Le meuble est fabriqué des palettes qui resteraient probablement dans un dépôt si elles n’étaient pas transformées en lits confortables.

C’est Marko Ristovski, 32 ans, qui a créé tout ça. Marko est hôtelier et guide touristique professionnel né à Užice, mais avant tout il est un pionnier du tourisme ‘vert’ en Serbie. Il a ouvert l’auberge de jeunesse Republik en 2013 ayant confiance en lui-même malgré l’étonnement des gens de son entourage.

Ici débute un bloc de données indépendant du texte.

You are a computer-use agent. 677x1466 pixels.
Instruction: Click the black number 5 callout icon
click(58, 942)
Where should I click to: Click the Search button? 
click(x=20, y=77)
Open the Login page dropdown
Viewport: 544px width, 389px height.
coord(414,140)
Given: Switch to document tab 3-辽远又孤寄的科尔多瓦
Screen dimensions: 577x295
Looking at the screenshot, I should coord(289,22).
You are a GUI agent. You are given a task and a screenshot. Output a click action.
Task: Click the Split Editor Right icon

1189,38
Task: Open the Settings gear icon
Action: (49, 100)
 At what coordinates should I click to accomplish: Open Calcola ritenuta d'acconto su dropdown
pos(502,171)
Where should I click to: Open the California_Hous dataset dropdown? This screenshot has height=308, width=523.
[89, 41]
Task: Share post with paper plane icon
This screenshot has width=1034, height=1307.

«On veut atteindre l’indépendance énergétique. L’eau est chauffée dans un chauffe-eau solaire de 300 litres, et quand il n’y a pas de soleil, on utilise les granulés de bois. Être ‘vert’ en Serbie n’est pas évident, c’est difficile d’acheter des appareils de ce genre parce que ce n’est pas rentable au niveau des investissements et des revenus. Tout ce que vous pouvez voir ici est fabriqué à partir du matériel recyclé. Les casques, les livres, les chapeaux de pionniers, les foulards et d’autres objets de l’époque de Josip Broz Tito sont des cadeaux des gens gentils», raconte Marko en ajoutant qu’un homme lui a apporté un casque de la Seconde Guerre mondiale avec deux trous de balles, qu’il avait trouvé en labourant son champ.

«On a voulu lier notre indépendance énergétique avec l’indépendance de la République d’Užice de 1941. Malgré le côté politique de cette histoire, ce sont les habitants d’Užice qui ont contribué à ce qu’Užice soit le premier territoire libéré en Europe, durant 67 jours. Dès que les touristes arrivent, ils sont inspirés et ils posent de nombreuses questions, alors on les emmène en excursion.»

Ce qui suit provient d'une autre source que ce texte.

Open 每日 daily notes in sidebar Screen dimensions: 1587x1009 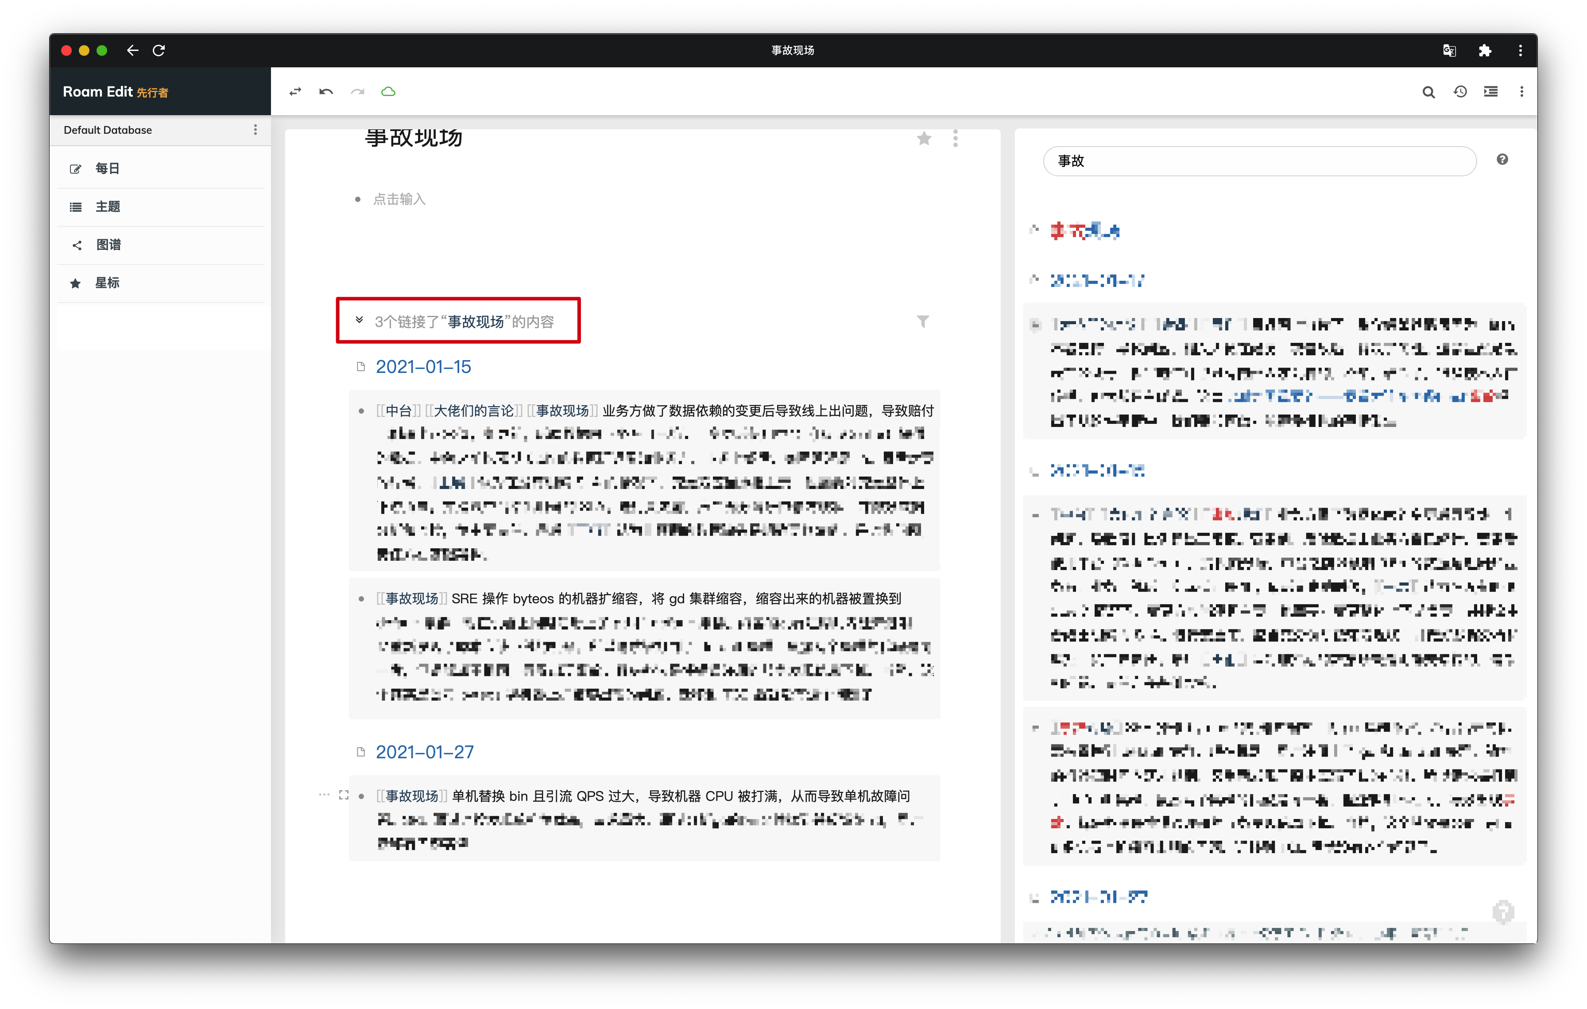[x=107, y=169]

Pendant la haute saison touristique, Marko passe presque chaque jour dehors emmenant des touristes à Kadinjača, Uvac, Zlakusa, Mokra gora, Sirogojno, Parc naturel de Tara… Tous ces endroits magnifiques sont éloignés de la ville entre 100 et 150 kilomètres, ce qui fait que les clients aiment rester chez Marko même toute une semaine.

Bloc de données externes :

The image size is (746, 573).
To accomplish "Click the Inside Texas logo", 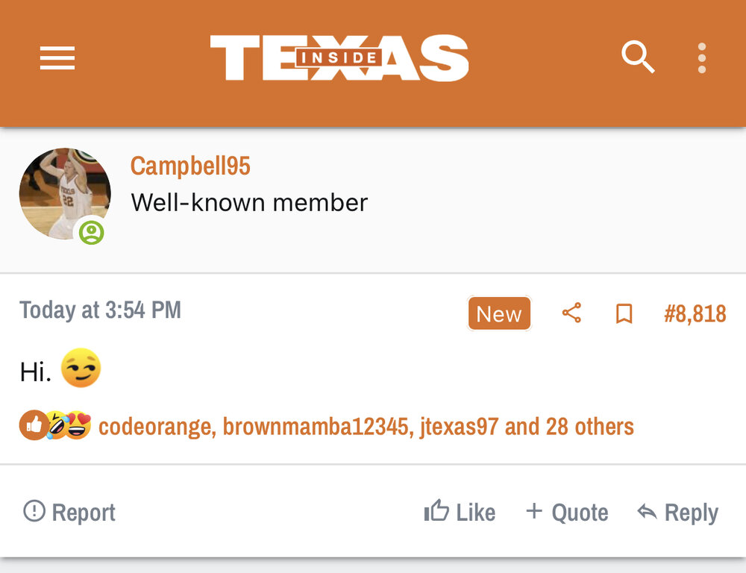I will click(339, 58).
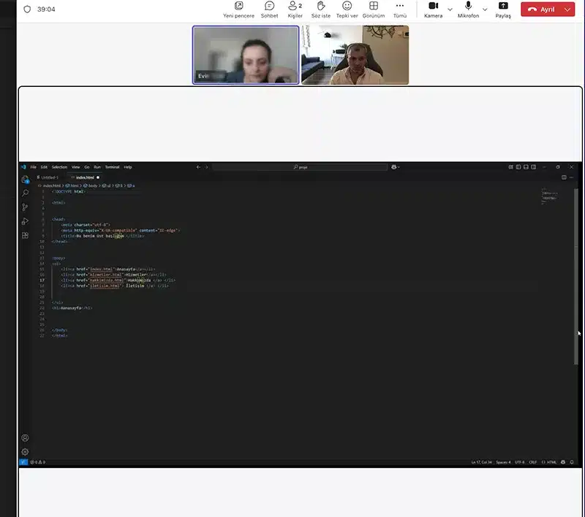This screenshot has height=517, width=585.
Task: Expand the Ayrıl leave options arrow
Action: click(x=567, y=9)
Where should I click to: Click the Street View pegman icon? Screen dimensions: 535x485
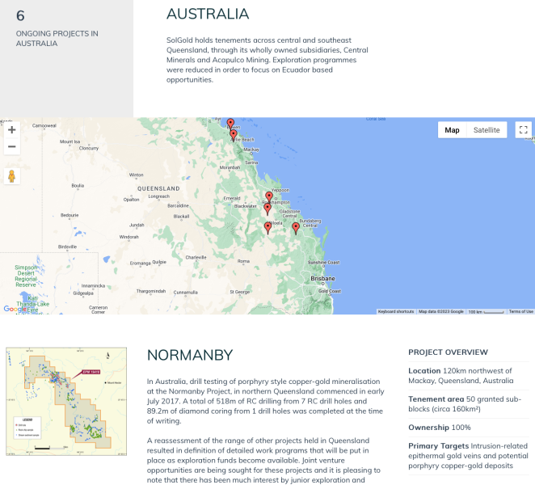point(12,176)
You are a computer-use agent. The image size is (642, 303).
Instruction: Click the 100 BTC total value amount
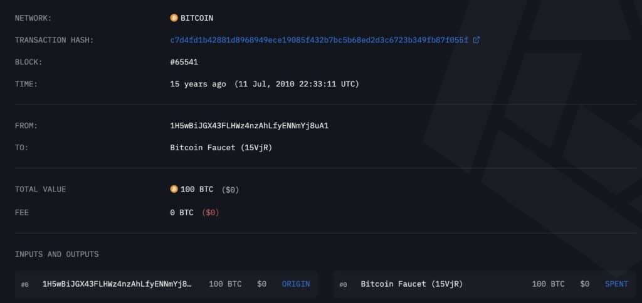click(x=197, y=189)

«En tant qu’hôtelier, j’ai travaillé à Belgrade dans des hôtels de 3 jusqu’aux 5 étoiles, j’ai aussi travaillé en croisière. Une fois que j’ai senti avoir suffisamment de savoir-faire, j’ai démarré ce projet. J’aimerais que l’ouest de Serbie devienne une destination ‘verte’ étant donné qu’il y a beaucoup de parcs naturels sur ce territoire.»

Il se rappelle qu’au début, des gens étaient souvent étonnés devant l’idée d’une auberge de jeunesse ‘verte’. C’est grâce aux autres et pas Marko qu’ils ont compris qu’il s’agissait d’un projet sérieux.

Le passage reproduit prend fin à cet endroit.